[Word and element location records]
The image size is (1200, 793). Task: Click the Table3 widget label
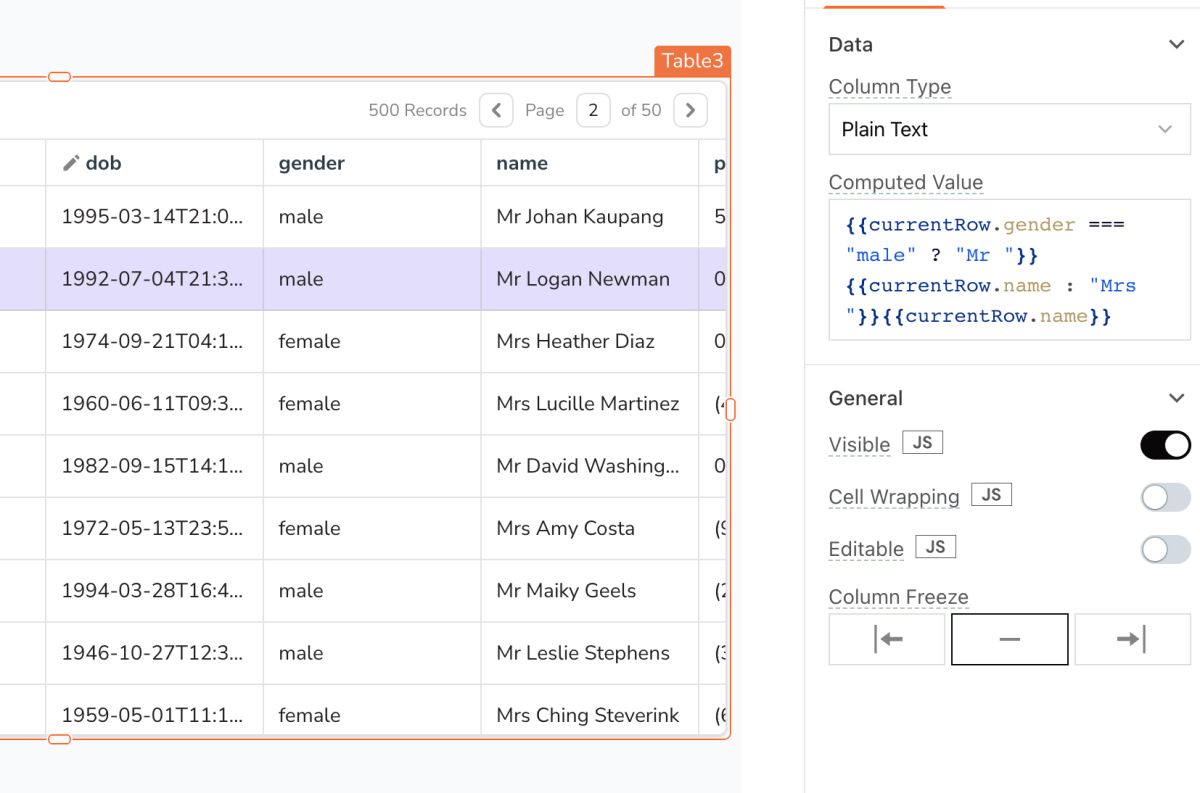(x=692, y=61)
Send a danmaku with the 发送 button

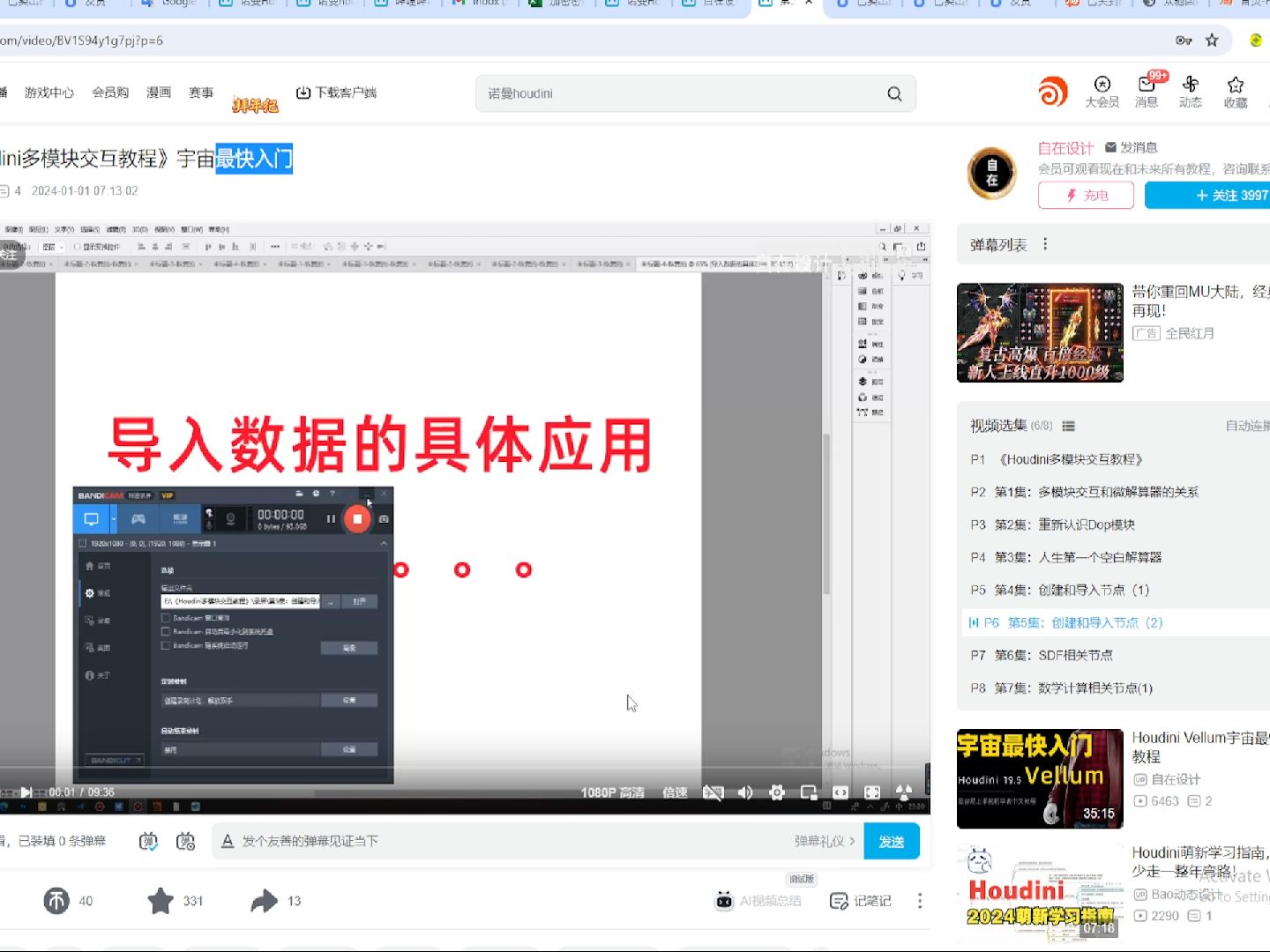pyautogui.click(x=892, y=841)
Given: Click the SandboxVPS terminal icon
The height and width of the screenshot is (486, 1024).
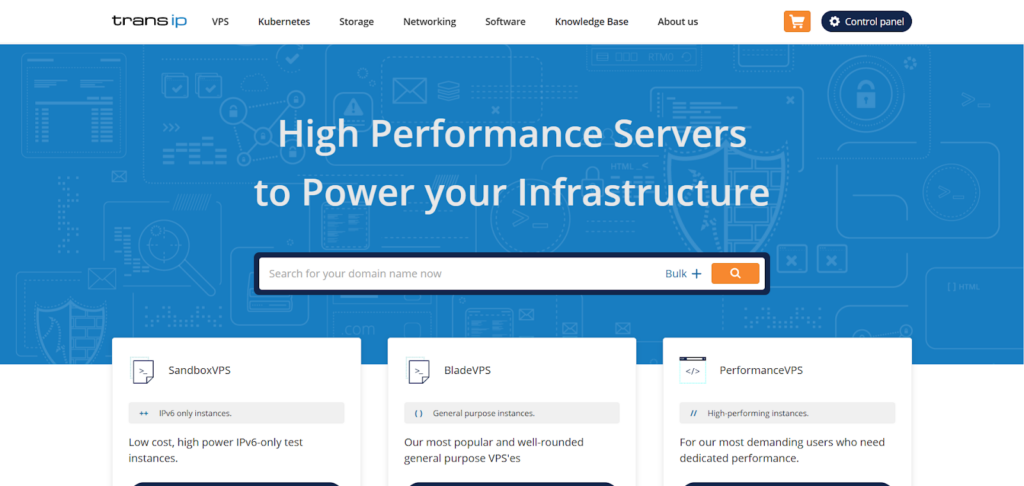Looking at the screenshot, I should point(143,371).
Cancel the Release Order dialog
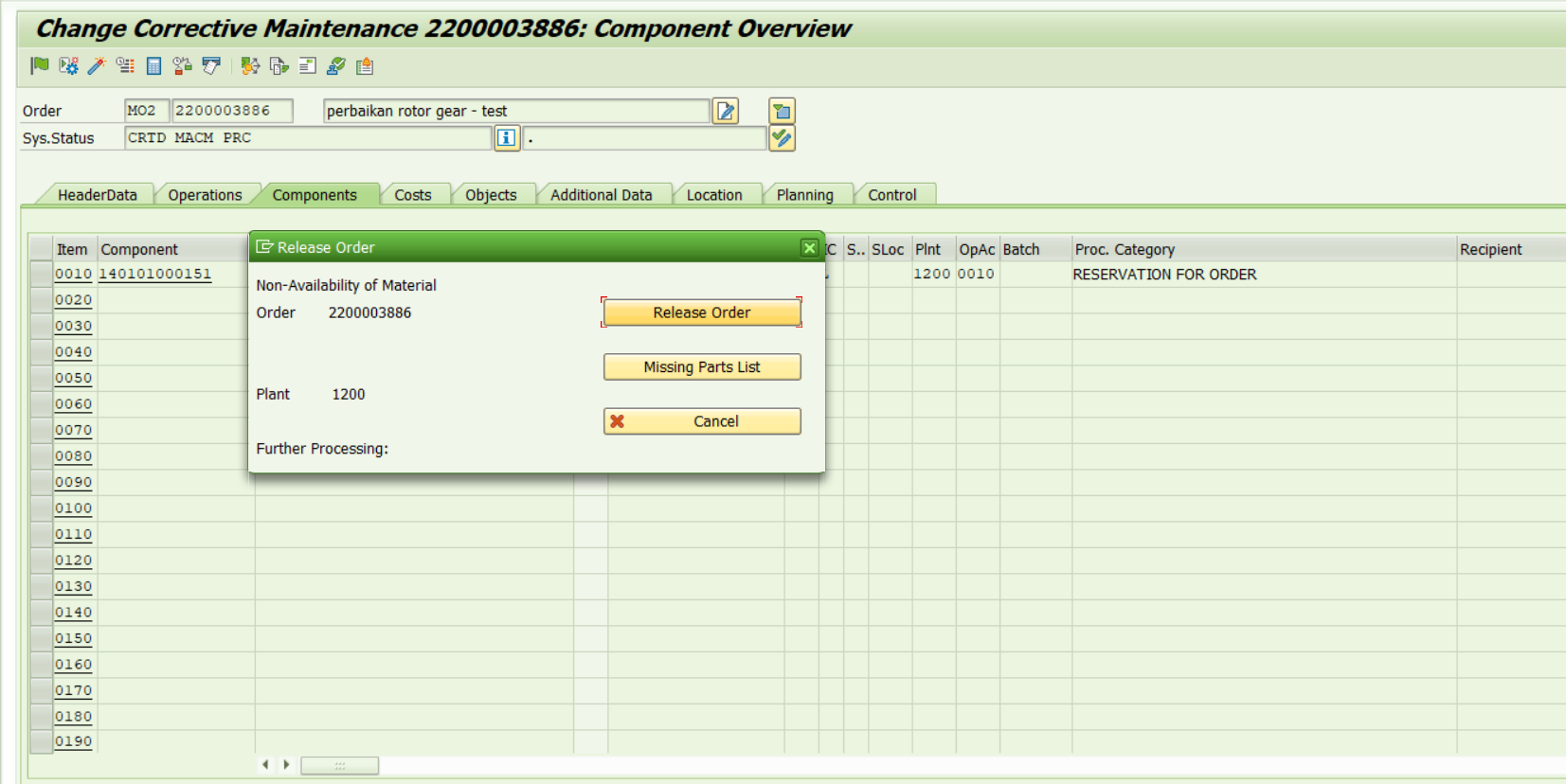The width and height of the screenshot is (1566, 784). coord(701,421)

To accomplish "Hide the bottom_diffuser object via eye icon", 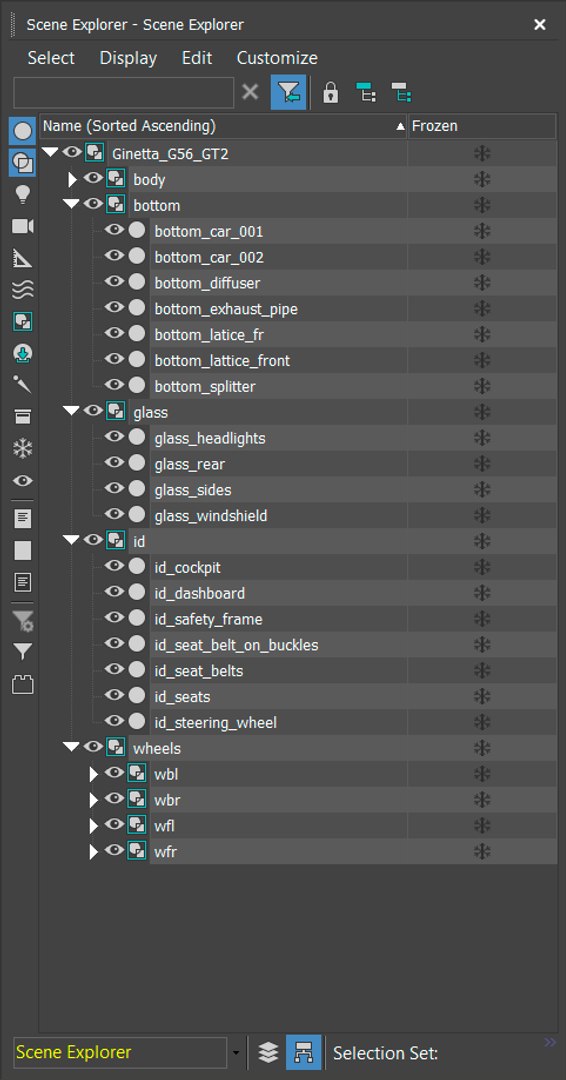I will (x=114, y=282).
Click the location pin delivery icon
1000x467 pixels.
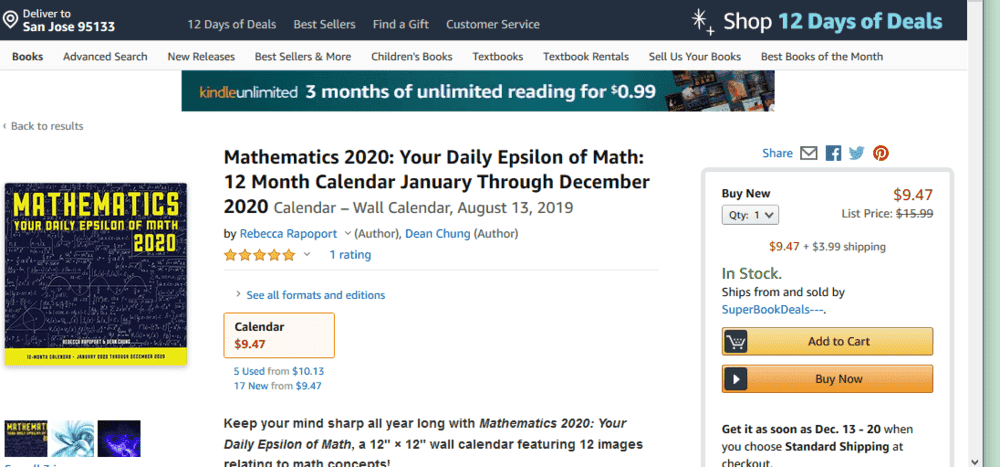pyautogui.click(x=10, y=19)
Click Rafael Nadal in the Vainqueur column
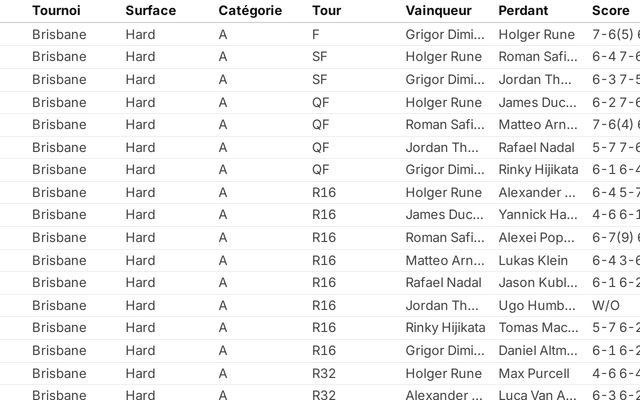 click(x=444, y=282)
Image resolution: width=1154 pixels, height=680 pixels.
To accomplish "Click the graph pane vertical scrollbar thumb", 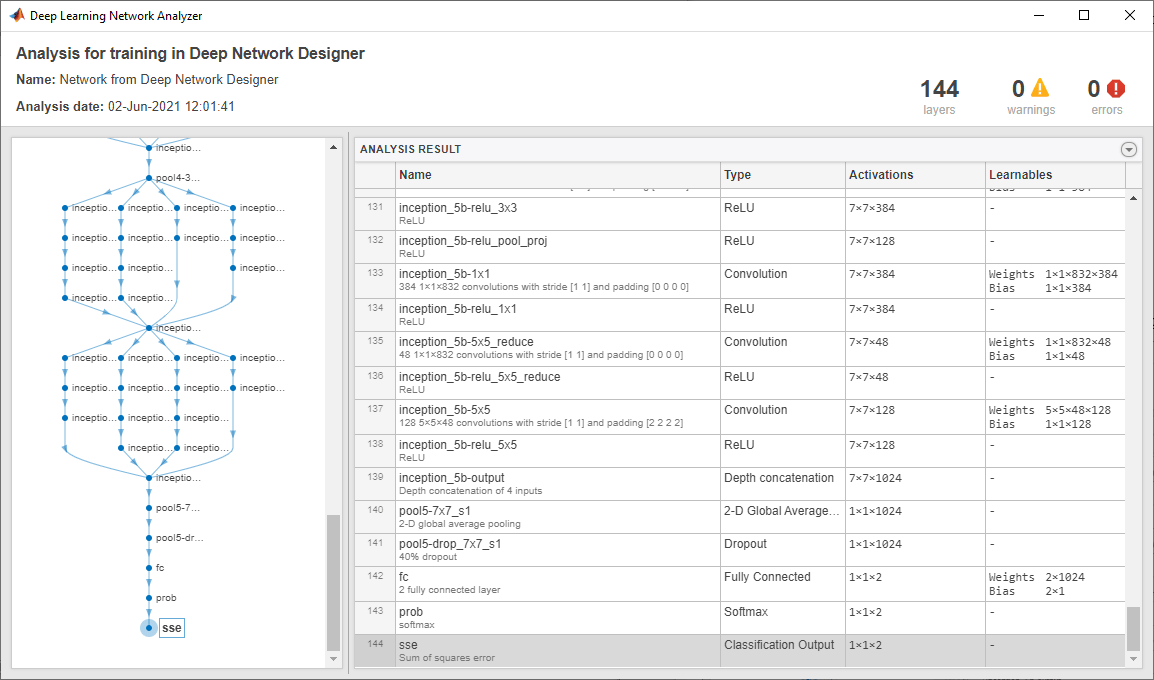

## WORK TO BE COMPLETED
Transcribe the items word for word, starting at the beginning and going on through the line containing "Looking at the". Omit the pictures.

## ANSWER TO THIS TASK
The image size is (1200, 793). Task: Click the Table3 widget label
(x=692, y=61)
Send a danmaku with the 发送 button

pyautogui.click(x=892, y=841)
Given: Click the SandboxVPS terminal icon
The height and width of the screenshot is (486, 1024).
Looking at the screenshot, I should point(143,371).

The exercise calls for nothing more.